Cuando la infancia se digitaliza antes de tiempo: proteger a nuestros hijos de la violencia online

Cuando la infancia se digitaliza antes de tiempo: proteger a nuestros hijos de la violencia online

En los últimos días, el debate sobre el acceso temprano a móviles, ordenadores y redes sociales ha vuelto a primer plano gracias a La Ventana de la SER. Marina Marroquí, educadora social y especialista en violencia de género, y Miriam Al Adib, ginecóloga, educadora sexual y madre de una de las niñas afectadas en Almendralejo, alertaron sobre un fenómeno que crece de manera alarmante: niños y adolescentes expuestos a pornografía violenta y a la manipulación digital de imágenes sexuales desde edades cada vez más tempranas.

Según Marroquí, uno de cada cuatro jóvenes presenta signos de adicción al porno violento, en el que con frecuencia las mujeres “no sobreviven” al vídeo. Esta exposición temprana, incluso sin que el menor lo busque, llega a través de videoconsolas, videojuegos y redes sociales, y genera secuelas emocionales graves, normalizando la violencia sexual y distorsionando la percepción de los roles afectivo-sexuales.

El caso de Almendralejo: imágenes falsas, daño real

Hace dos años, más de 20 niñas de Almendralejo (Badajoz) sufrieron la difusión de fotografías manipuladas con inteligencia artificial, combinando sus rostros con cuerpos desnudos. Aunque las imágenes no eran reales, el impacto psicológico y social fue profundo. Miriam Al Adib recuerda cómo su hija de 14 años vivió esta situación: “Denuncié y menos mal que lo hice, mi hija tuvo apoyo social y superó la situación, pero muchas chicas sienten vergüenza y miedo a contarlo”.

Estos casos han llevado a la primera sentencia en España que tipifica la creación y difusión de imágenes sexuales falsas de menores como pornografía infantil, sentando un precedente fundamental en la protección digital de los jóvenes.

Por qué es urgente retrasar el acceso digital

El movimiento Altxa Burua defiende que los menores necesitan madurez emocional antes de enfrentarse a dispositivos conectados a Internet. La exposición temprana puede derivar en:

  • Acoso y grooming: contactos que buscan manipular o extorsionar a menores.
  • Sexbullying y presión sexual en adolescentes: la exposición al porno violento alimenta conductas agresivas y de dominación en los jóvenes.
  • Deshumanización de la sexualidad: la pornografía enseña a chicos y chicas roles que no corresponden a su desarrollo emocional y generan desconexión de sus deseos reales.
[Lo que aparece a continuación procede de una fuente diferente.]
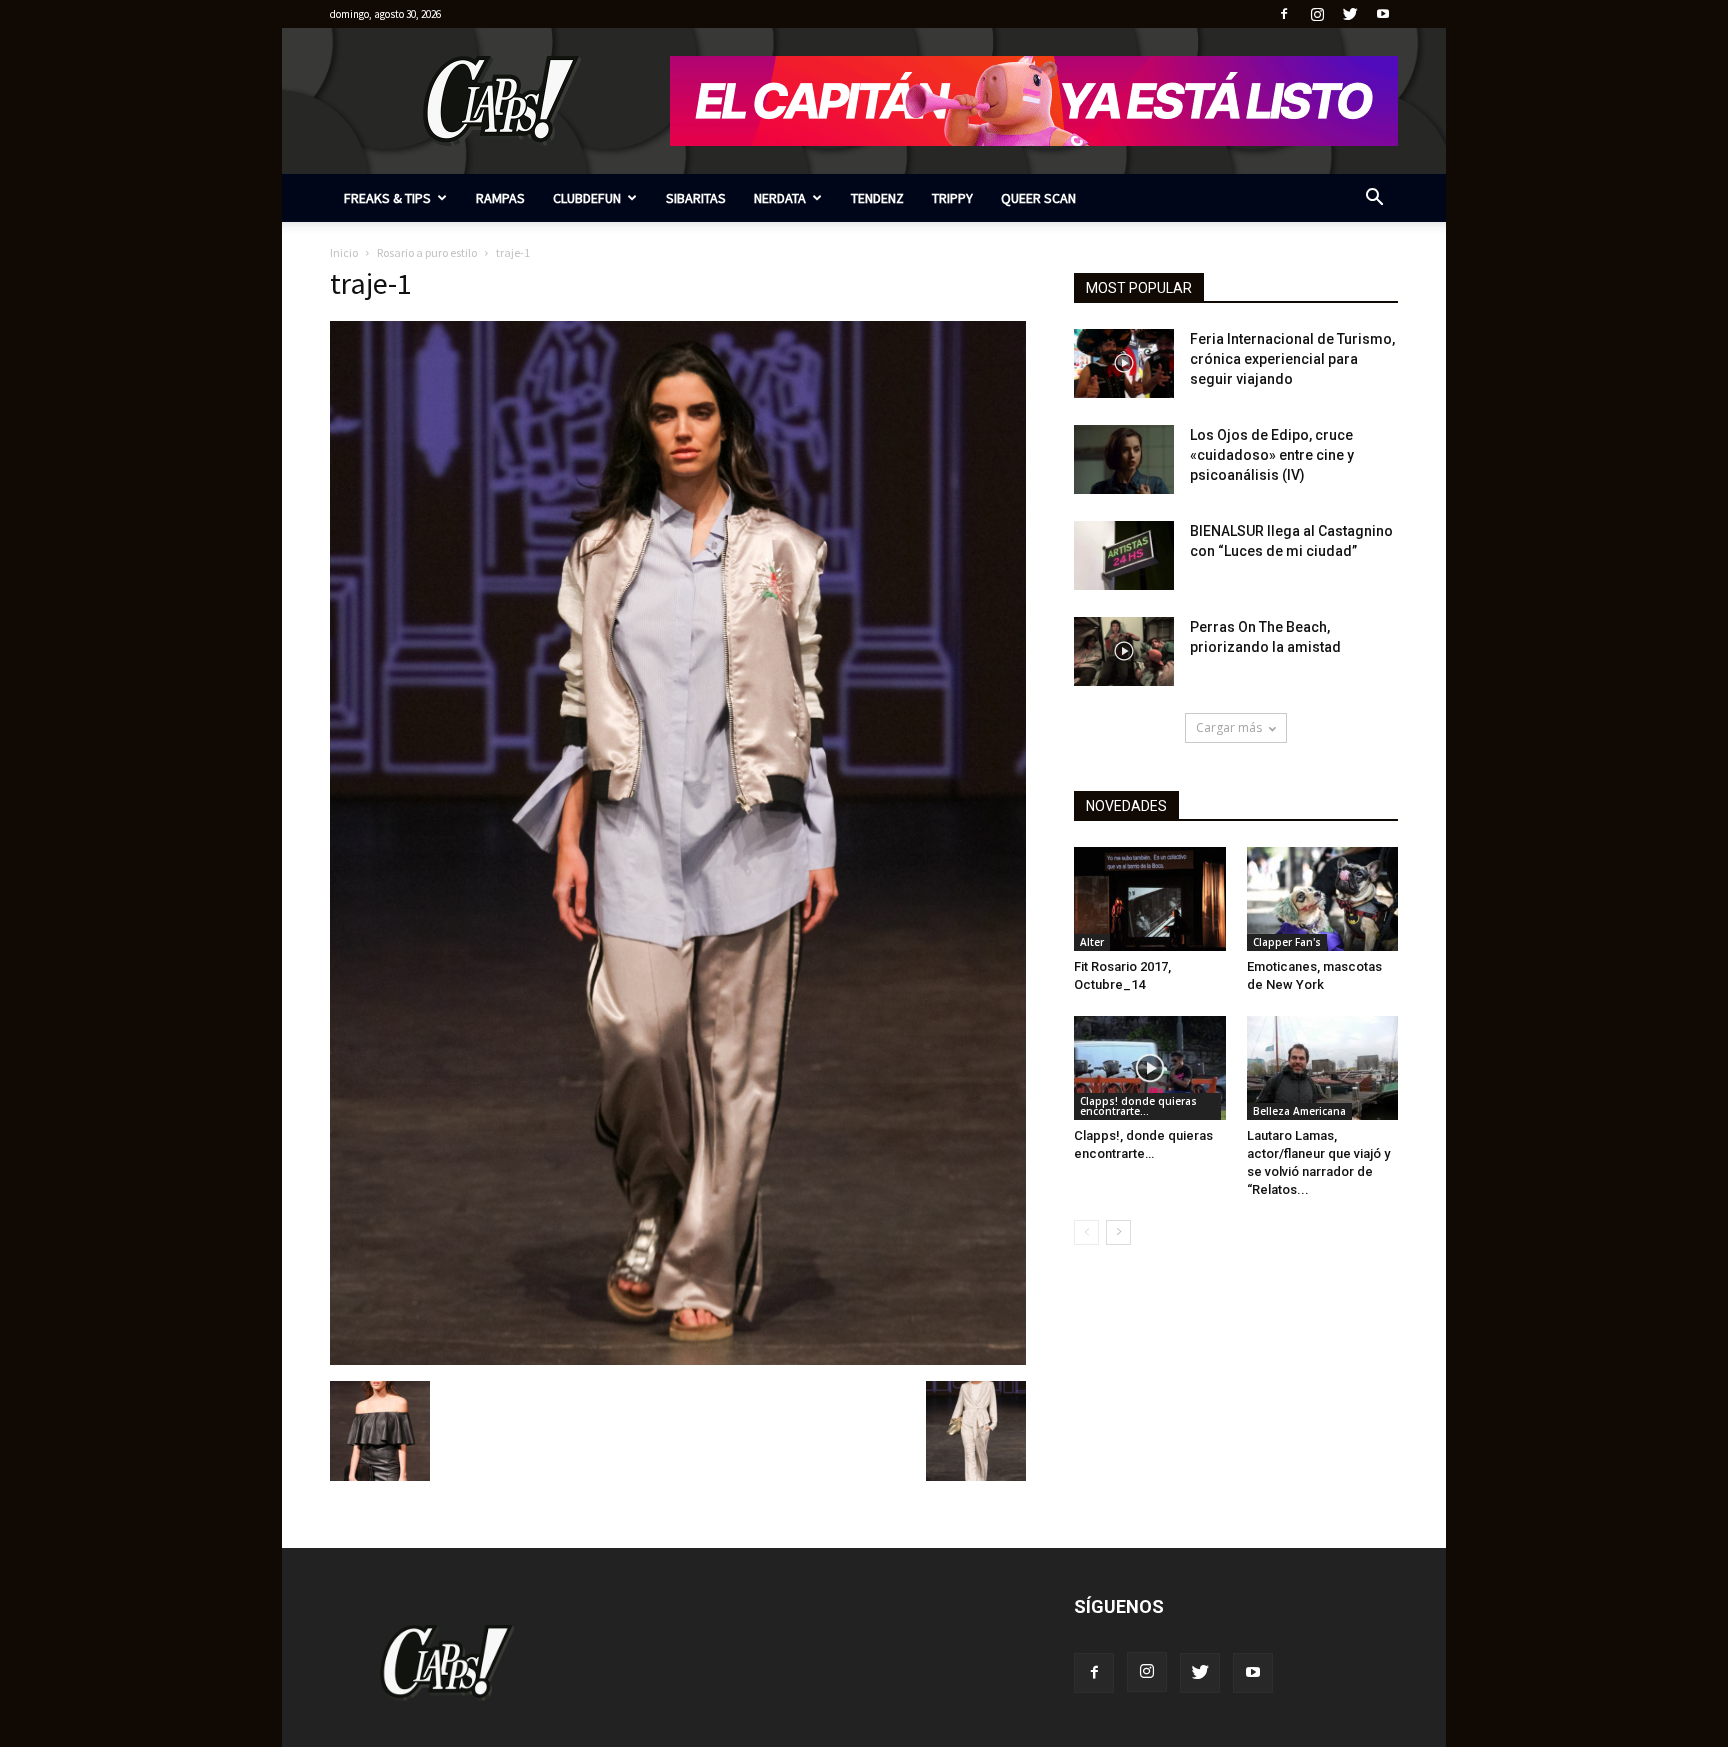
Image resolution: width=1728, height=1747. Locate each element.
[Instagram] (1317, 14)
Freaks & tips (387, 198)
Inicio (344, 252)
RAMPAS (500, 198)
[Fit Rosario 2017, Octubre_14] (1150, 899)
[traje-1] (678, 1360)
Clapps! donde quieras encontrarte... (1138, 1106)
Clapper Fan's (1287, 942)
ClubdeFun (587, 198)
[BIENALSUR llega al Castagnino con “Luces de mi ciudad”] (1124, 555)
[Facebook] (1284, 14)
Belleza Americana (1299, 1111)
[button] (1374, 199)
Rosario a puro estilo (427, 252)
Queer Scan (1038, 198)
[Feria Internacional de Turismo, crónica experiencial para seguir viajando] (1124, 363)
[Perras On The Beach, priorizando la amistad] (1124, 651)
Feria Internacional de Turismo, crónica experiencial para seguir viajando (1292, 359)
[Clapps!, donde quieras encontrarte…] (1150, 1068)
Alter (1092, 942)
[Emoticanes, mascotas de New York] (1323, 899)
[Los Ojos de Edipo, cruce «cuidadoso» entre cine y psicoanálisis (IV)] (1124, 459)
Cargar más (1229, 727)
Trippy (952, 198)
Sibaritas (696, 198)
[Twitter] (1350, 14)
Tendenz (877, 198)
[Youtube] (1383, 14)
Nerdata (780, 198)
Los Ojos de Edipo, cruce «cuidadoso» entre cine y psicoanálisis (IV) (1272, 455)
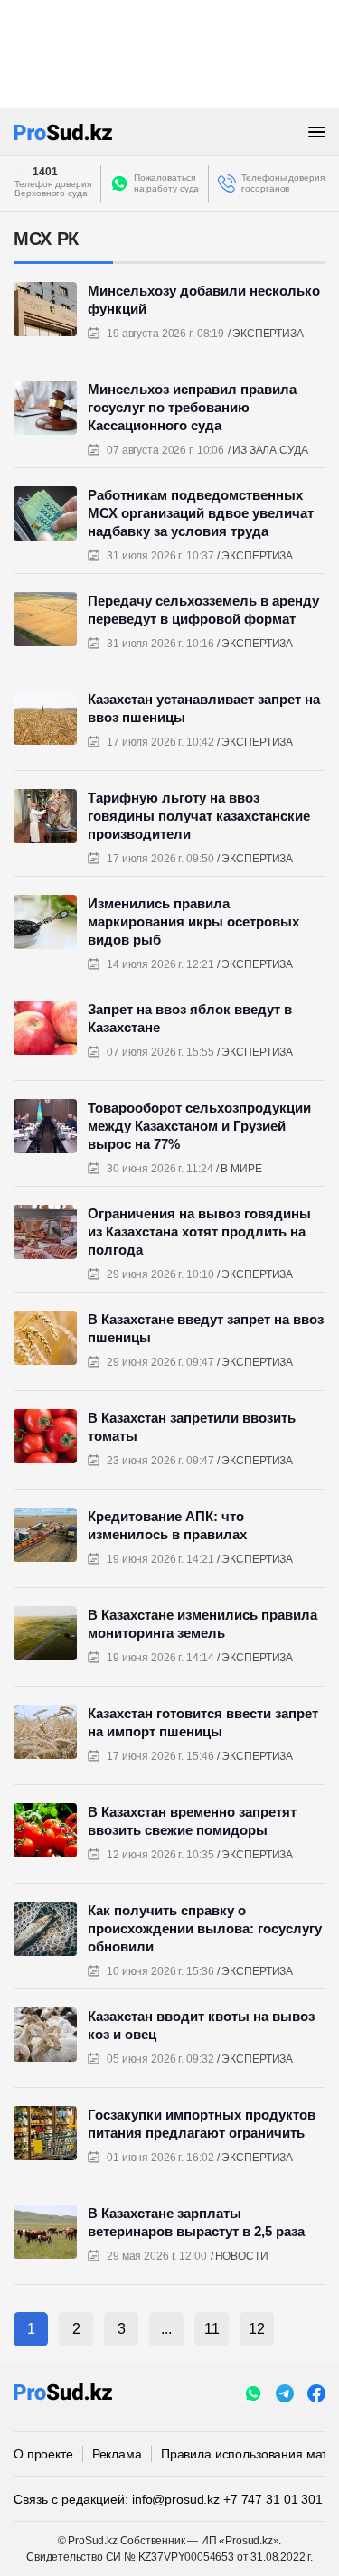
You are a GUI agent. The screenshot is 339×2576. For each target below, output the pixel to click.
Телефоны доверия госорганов (282, 183)
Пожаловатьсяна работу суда (167, 183)
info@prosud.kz (176, 2499)
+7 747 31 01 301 (273, 2499)
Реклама (117, 2454)
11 (212, 2328)
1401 (45, 171)
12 (257, 2328)
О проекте (43, 2454)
No se trata de demonizar la tecnología, sino de proteger la infancia y la adolescencia frente a una cultura digital que alimenta violencia y sufrimiento.

Herramientas y pasos prácticos para familias

Ante situaciones como la de Almendralejo, es importante actuar con rapidez y conocimiento:

  1. Abrir el diálogo en casa: hablar sin juicio sobre lo que ven y experimentan los menores.
  2. Denunciar contenido ilegal: tanto a la Policía como a la Agencia Española de Protección de Datos (AEPD), que tiene un canal prioritario para retirar imágenes, vídeos o audios que vulneren derechos o la salud mental de los menores.
  3. Educación digital gradual: acompañar a los hijos en el uso de dispositivos, fijando límites de edad, horarios y supervisión.
  4. Refuerzo emocional y pensamiento crítico: los menores protegidos emocionalmente son menos vulnerables a la manipulación, el acoso y la presión de grupo.

No es solo responsabilidad de la familia

El desafío requiere un esfuerzo conjunto de familias, colegios, plataformas tecnológicas, medios y legisladores. Como advierte Al Adib: “La educación afectiva desde edades tempranas es la base de la prevención”. Hablar de sexualidad, afecto y respeto desde pequeños ayuda a que los niños y adolescentes comprendan límites, empatía y consentimiento.

Como reflexionaba Marroquí: “Si no reaccionamos ahora, cuando son menores, ¿qué experiencias les esperan en el futuro?” La pregunta es incómoda, pero necesaria.

Altxa Burua sigue trabajando para concienciar a familias y educadores: retrasar el acceso a móviles y redes no es un capricho, es una medida esencial para proteger la salud emocional y física de nuestros hijos. Hablar, prevenir y actuar puede marcar la diferencia entre una experiencia digital segura y un daño irreparable.